Comment Moréla était-elle parvenue à s’y rendre et à en revenir ? Aucun voyage entre les mondes ne pouvait être entrepris par la mer ou par le ciel. Une barrière magique isolait les mondes les uns des autres, et ce depuis la Création. Malgré cela, la Magicienne était parvenue à relever ce défi.

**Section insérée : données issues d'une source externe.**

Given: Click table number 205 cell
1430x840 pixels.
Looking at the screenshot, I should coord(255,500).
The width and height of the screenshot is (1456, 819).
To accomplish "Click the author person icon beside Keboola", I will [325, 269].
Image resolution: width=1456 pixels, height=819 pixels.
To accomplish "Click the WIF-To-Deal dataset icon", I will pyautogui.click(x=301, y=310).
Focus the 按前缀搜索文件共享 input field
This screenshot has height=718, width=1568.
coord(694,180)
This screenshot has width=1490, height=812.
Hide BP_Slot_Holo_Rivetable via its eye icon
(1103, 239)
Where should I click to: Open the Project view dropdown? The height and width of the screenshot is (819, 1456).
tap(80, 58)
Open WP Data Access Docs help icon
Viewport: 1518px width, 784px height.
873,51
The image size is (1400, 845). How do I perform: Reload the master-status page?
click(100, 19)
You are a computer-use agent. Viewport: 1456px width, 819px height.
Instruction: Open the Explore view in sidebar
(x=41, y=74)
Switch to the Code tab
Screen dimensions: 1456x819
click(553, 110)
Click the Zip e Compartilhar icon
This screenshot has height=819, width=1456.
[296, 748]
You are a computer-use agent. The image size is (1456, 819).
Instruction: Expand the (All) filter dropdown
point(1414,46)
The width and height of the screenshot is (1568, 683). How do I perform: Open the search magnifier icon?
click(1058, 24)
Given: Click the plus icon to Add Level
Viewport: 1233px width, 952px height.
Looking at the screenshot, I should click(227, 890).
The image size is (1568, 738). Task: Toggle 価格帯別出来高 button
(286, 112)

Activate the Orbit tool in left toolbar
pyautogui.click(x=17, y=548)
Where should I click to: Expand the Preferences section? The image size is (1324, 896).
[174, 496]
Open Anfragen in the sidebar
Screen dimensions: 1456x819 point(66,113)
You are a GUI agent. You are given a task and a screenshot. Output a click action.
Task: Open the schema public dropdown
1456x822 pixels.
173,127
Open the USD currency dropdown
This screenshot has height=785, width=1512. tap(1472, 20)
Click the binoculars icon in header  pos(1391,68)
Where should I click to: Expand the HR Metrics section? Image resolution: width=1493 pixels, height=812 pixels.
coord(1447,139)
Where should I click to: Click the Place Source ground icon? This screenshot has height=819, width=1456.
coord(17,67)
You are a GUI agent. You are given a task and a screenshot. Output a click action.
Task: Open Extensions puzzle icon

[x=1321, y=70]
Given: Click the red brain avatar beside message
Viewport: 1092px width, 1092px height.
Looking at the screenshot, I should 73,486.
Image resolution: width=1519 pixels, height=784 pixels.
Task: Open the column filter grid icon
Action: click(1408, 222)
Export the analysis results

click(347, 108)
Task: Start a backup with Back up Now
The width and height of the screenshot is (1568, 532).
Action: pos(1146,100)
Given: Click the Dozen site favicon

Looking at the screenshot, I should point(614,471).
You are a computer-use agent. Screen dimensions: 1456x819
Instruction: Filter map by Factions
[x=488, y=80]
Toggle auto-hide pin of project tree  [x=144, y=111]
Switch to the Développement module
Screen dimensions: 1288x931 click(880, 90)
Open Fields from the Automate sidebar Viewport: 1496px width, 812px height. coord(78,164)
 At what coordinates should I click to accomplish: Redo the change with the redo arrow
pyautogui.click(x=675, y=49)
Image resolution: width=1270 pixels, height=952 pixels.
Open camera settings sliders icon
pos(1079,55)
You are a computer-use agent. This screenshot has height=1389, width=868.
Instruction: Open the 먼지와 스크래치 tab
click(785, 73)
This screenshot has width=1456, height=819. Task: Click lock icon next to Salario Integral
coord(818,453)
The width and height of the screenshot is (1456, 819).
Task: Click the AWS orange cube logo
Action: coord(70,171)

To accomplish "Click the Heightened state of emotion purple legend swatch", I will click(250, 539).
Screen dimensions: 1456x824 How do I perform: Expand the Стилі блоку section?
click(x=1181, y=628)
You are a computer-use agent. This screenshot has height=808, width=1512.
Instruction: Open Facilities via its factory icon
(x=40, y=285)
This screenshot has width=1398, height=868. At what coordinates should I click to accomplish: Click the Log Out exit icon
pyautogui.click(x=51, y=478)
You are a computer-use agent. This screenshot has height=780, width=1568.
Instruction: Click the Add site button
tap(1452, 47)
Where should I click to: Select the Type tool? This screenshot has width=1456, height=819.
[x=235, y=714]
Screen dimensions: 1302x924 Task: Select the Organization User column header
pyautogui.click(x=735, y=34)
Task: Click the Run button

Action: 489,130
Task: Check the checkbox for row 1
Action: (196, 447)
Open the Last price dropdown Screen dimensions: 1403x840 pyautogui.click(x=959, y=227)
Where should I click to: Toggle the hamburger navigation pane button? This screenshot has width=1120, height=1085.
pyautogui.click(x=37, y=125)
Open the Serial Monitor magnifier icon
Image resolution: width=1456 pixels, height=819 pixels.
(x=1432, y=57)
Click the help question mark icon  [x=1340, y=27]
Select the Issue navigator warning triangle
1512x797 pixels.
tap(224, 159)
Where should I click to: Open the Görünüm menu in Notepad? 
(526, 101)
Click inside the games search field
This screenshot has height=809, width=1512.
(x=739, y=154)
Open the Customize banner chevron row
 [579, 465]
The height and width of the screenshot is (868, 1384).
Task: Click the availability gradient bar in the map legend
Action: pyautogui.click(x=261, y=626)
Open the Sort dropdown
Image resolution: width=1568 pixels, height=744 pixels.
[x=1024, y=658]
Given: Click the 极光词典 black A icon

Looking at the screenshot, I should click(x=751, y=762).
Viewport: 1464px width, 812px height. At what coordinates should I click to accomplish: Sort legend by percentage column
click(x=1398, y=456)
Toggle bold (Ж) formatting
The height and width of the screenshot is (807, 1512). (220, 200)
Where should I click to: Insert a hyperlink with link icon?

C’était un véritable mystère que Tany brûlait de résoudre. Raison de plus pour qu’elle se rendît au castel royal, même si les choses risquaient de se compliquer dangereusement pour elle.
En se chargeant de ramener ces Magiciens de leur Aslavie natale, Moréla s’était inévitablement chargée de leur éducation, puisqu’en Septième Terre la magie n’existait pas. Elle avait été érigée ainsi, dans l’inexistence magique, afin que ceux qui la méprisaient pussent vivre en paix. C’était une longue histoire qui remontait à la Création, au temps où les sept mondes furent créés. Et si Moréla avait enseigné à ces jeunes gens tout ce qu’elle savait en matière de magie, cela voulait dire qu’elle leur avait également appris à discerner leurs ennemis, les Sorciers.
En d’autres mots, Moridus.
Et moi.
La partie que Tany s’apprêtait à jouer n’était pas facile et le pari plus que risqué. Toutefois était-ce un risque qu’elle se devait de prendre.
Une fois qu’elle fût habillée et ses affaires emballées, Tany mit son sac sur son dos et quitta la chambre de l’auberge. Quoi qu’il pût arriver en ce jour, elle ne pourrait revenir en ces lieux. Elle descendit les escaliers et se dirigea vers le comptoir où madame Tym semblait assignée. Elle négocia avec la matrone le prix des quelques deux heures en trop qu’elle avait pris par rapport au moment où elle aurait normalement dû quitter les lieux. Ainsi arrangées, elle régla le prix de la chambre avant de quitter la chaleur de l’établissement.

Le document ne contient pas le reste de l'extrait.